C. Operator. NDL and the Participants agree that NDL shall be designated as Operator for the Project Area under the terms of this
Participation Agreement and the Operating Agreement. 
 D. Operating Agreement. NDL and each Participant do hereby
accept, adopt, and ratify the terms and conditions of, and, if not already executed, agree to execute, that certain A.A.P.L. FORM 610-1989 MODEL FORM OPERATING AGREEMENT attached hereto as Exhibit “B”, designating NDL as Operator and
providing the terms and conditions under which the operations of the Wells and administration of the Project Area shall be carried out. The Operating Agreement shall be effective as of the Effective Date. Each Participant acknowledges that under the

  
 - 6 -

 
Operating Agreement, Operator is granted a lien and security interest to secure Participant’s obligations under the Operating Agreement. Each Participant represents and warrants that the
lien and security interest granted therein shall be a first and prior lien. Participant hereby agrees to maintain said priority and to execute such documents as may become necessary to perfect the lien and security interest therein granted. If any
terms of the Operating Agreement are in conflict with the terms and conditions of this Participation Agreement, then the terms and conditions contained in this Participation Agreement shall prevail as to the point in conflict. Upon execution of this
Participation Agreement and the Operating Agreement, Participant agrees to execute the Memorandum of Operating Agreement in the form attached as Exhibit “I” to such Operating Agreement. 

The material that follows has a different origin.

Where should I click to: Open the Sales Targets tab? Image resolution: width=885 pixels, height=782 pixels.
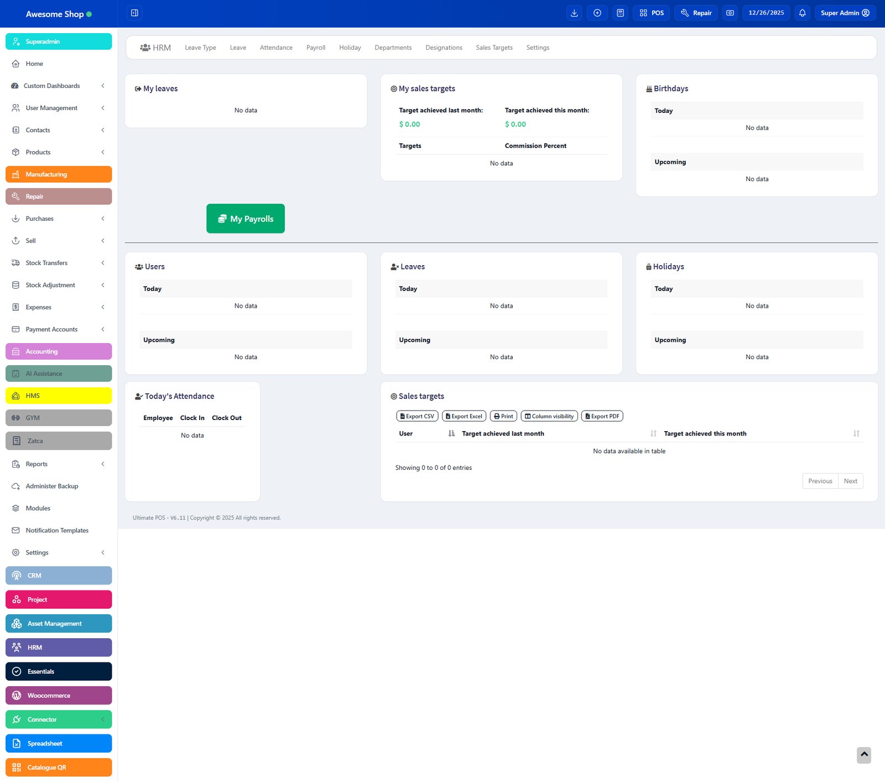[x=494, y=48]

E. Commitment to Participate in Wells. Each Participant agrees to participate in the drilling and completion of the New Wells and
pay its Proportionate Share of the drilling, completion, equipping and operating costs of such New Wells in accordance with the terms of this Participation Agreement and the Operating Agreement. NDL shall have the sole right to propose New Wells. In
the event a Participant elects not to participate in a New Well, that Participant shall be deemed not eligible to participate in the next four wells in adjacent drilling and spacing units to that New Well, unless the New Well is in an undrilled
township and range, then the Participant will be deemed not eligible to participate in the next eight wells in adjacent drilling and spacing units to the New Well. Unless a Participant delivers written notice to NDL within ten (10) days of
receipt of a New Well Notice that the Participant has elected not to participate in the New Well, the Participant will be deemed to have elected to participate in the New Well. The parties’ commitment to participate in the drilling of any
increased density well, or any reworking, deepening, recompleting or plugging back of any Well (including any increased density well) will be considered a subsequent operation under the Operating Agreement and controlled by the terms of the
Operating Agreement. 
 F. Right of Substitution. NDL, as operator, shall have the right, in its sole discretion, to
substitute one or more of the wells intended to be drilled with a new well as designated by NDL, or to add additional wells to the schedule of wells as proposed for drilling from time to time or to change the wellbore configuration of one or more of
the wells by drilling such wells. Each Participant herein, recognizes that such changes may result in revised expenditures. NDL agrees to furnish each Participant with revised AFEs to reflect such changes to the Project. 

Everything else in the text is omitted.